Failed engineering firm Carillion’s dividend disclosures were used as an example of good practice in a report published by the UK’s audit watchdog less than 18 months before the company collapsed.

A December 2016 report from the Financial Reporting Council’s (FRC) Financial Reporting Lab singled out Carillion’s 2015 annual report as an example of good practice in dividend disclosure.

The Lab noted that Carillion’s disclosure addressed “the factors and risks the board considers in setting the policy”.

It highlighted the firm’s discussion of “distributable reserves and cash resources available to support the dividend”. UK politicians have since accused Carillion’s bosses of putting dividends ahead of its pension scheme.

Carillion’s annual report for 2016 detailed that it had paid £393.7m (€450.7m) to shareholders since 2012, while making deficit contributions to its defined benefit (DB) schemes of £209.4m in total. Since last year, the UK’s Pensions Regulator has increased its emphasis on companies striking a balance between dividend payments and pension scheme deficit reduction payments.

Tim Bush from Pensions & Investment Research Consultants told IPE: “The FRC’s Lab made the fatal error of trying to patch up with disclosure, rather than deal with the core of the problem, which is the numbers being unreliable and wrong.

“It has managed to pick losers in a way that would make short sellers envious, but which makes the FRC as regulator an endorser – something it is unwise to do.”

The FRC told IPE the Lab Report contained the views of investors, not those of the FRC.

FRC criticised by MPs’ committees

Meanwhile, a report into Carillion’s collapse accused the FRC of a “timid” approach to the case. The joint report by the UK parliament’s Work and Pensions and Business select committees found that FRC’s “limited intervention” had failed to deter Carillion from an overly optimistic view of its financial health.

It also claimed that the FRC was “happy to walk away after securing box-ticking disclosures of information.”

The committees’ report said: “It was timid in challenging Carillion on the inadequate and questionable nature of the financial information it provided and wholly ineffective in taking to task the auditors who had responsibility for ensuring their veracity.”

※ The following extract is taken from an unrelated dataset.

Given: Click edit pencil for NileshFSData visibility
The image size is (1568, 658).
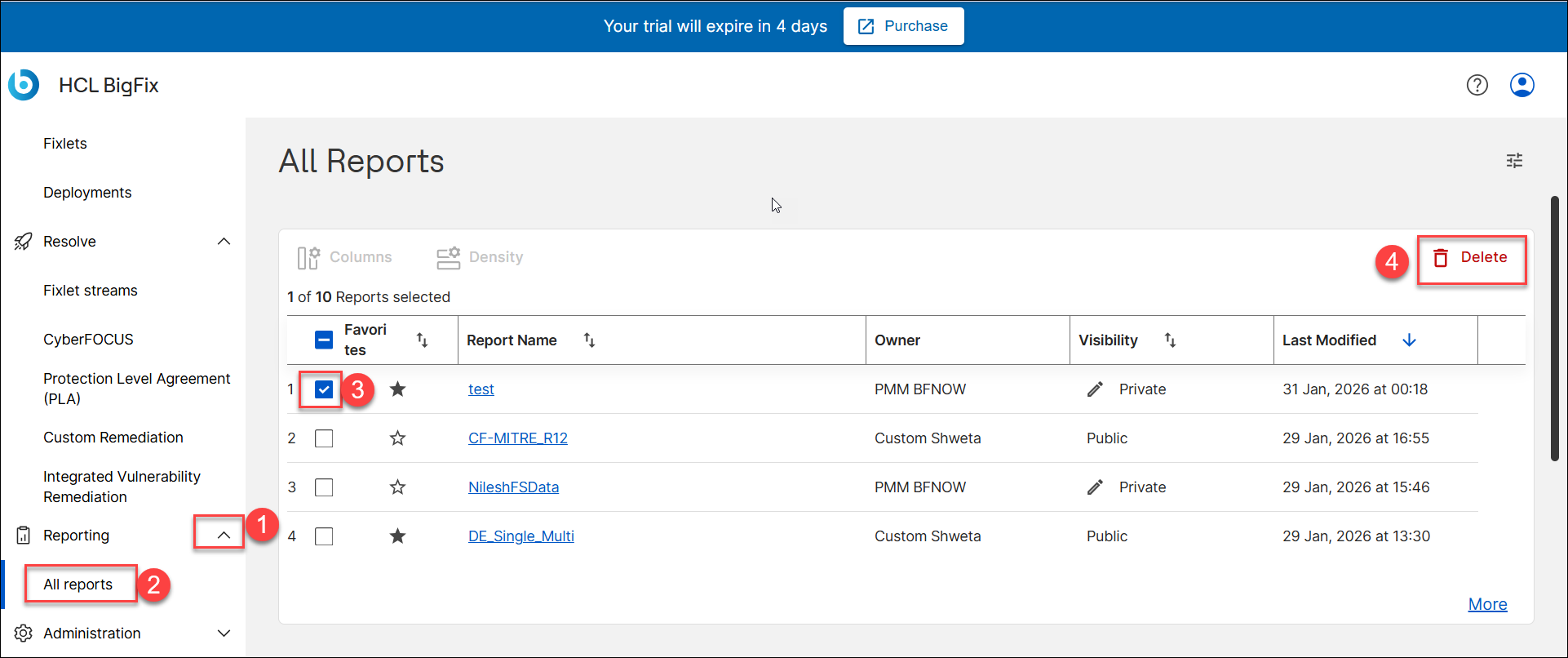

The FRC argued in response that it was “a strong, transparent regulator which makes use of its statutory powers and innovates, for example, by first introducing audit retendering and most recently an extended audit firm monitoring and supervisory approach”.

Carillion construction workers

Carillion was involved in the construction of a high-speed rail link between London and Manchester

A review of the FRC’s operations – and potentially its future – is currently underway. The business secretary Greg Clark has appointed former top civil servant Sir John Kingman to head the probe. He is currently taking evidence from stakeholders.

At its peak, Carillion employed 43,000 people around the world, with roughly half of them in the UK. Last year it issued three profits warnings before going bust in January – dumping a pension liability estimated at £800m on the Pension Protection Fund, the UK’s defined benefit lifeboat scheme.

Watchdog’s culture review

Ahead of the committees report, the FRC released its own Audit Culture Thematic Review last week.

It described the study as a “snapshot” of the steps being taken by audit firms “to establish, promote and embed a culture that is committed to delivering consistently high quality audits.”

“The FRC’s reports continue to highlight shortcomings of audits and then scandals highlight even more problems”

Prem Sikka, University of Sheffield

Prem Sikka, a professor of accounting at the University of Sheffield and long-standing critic of international accounting standards, queried why the FRC had published the thematic review ahead of the select committee report.

The review said “nothing about the FRC’s own role” in failing to open up audits to public scrutiny, he added.

“Which bit of their culture is changing and how?” Sikka said. “The FRC’s annual audit inspection reports continue to highlight shortcomings of audits and then scandals highlight even more problems.”

Separately, the report also hit out at the UK government for failing to take decisive action to tackle corporate complacency and wrongdoing.

The politicians said: “The government has recognised the regulatory weaknesses exposed by this and other corporate failures, but its responses have been cautious, largely technical, and characterised by seemingly endless consultation.

“It has lacked the decisiveness or bravery to pursue bold measures recommended by our select committees that could make a significant difference. That must change.”

In response to feedback on a 2016 green paper on corporate governance, the government pledged to bring in legislation requiring companies to explain how their directors comply with section 172 of the Companies Act 2006. This requires directors to have regard to the interests of wider stakeholders such as pension scheme members, employees, and the environment when running their business.